┌─ Information
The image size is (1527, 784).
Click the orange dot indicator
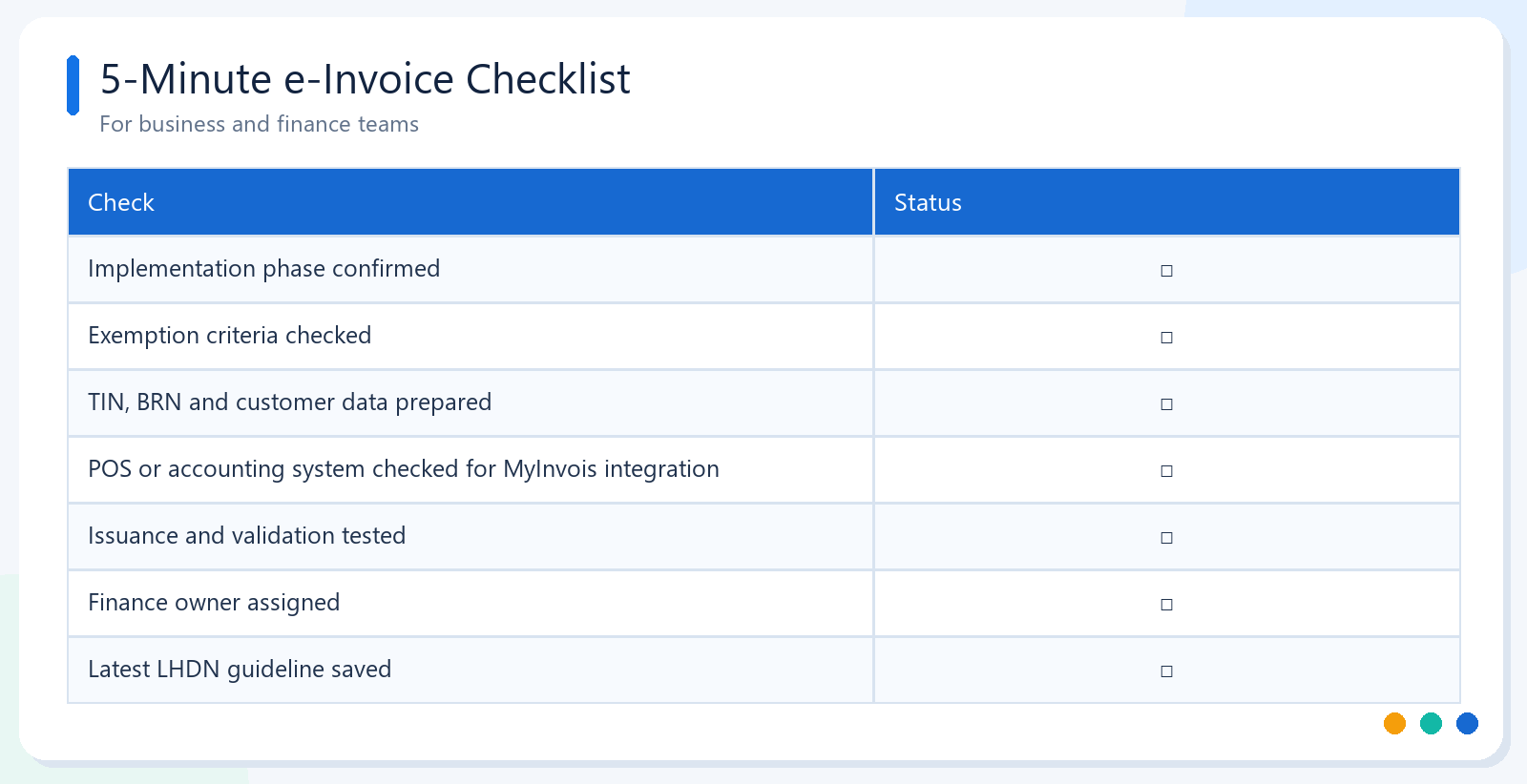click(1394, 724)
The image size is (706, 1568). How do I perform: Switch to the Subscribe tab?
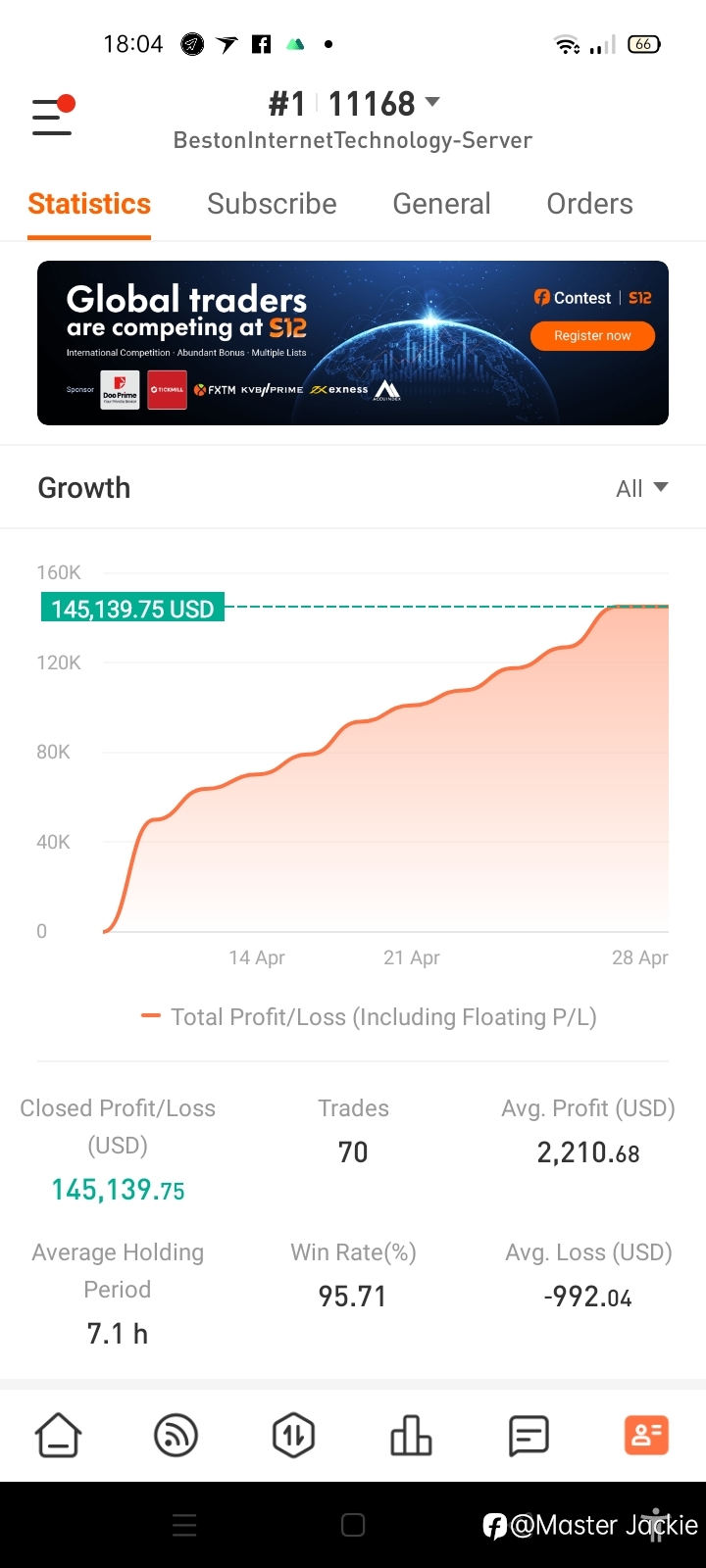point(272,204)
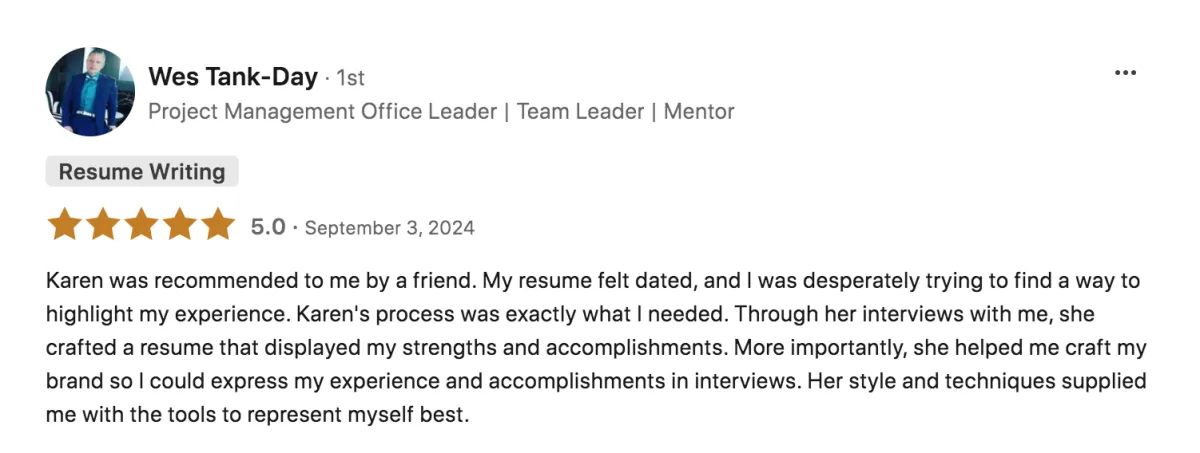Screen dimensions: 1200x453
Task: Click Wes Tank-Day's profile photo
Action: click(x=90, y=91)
└─
• **Prompt**
Please write out exactly the lines from the one holding "Click the orange dot indicator" through the last line of the material above, both included, as a copy without pictures.

• **Exercise answer**
Click the orange dot indicator
click(1394, 724)
The image size is (706, 1568). How do I perform: Switch to the Subscribe tab?
point(272,204)
Screen dimensions: 1200x453
Task: Click Wes Tank-Day's profile photo
Action: click(x=90, y=91)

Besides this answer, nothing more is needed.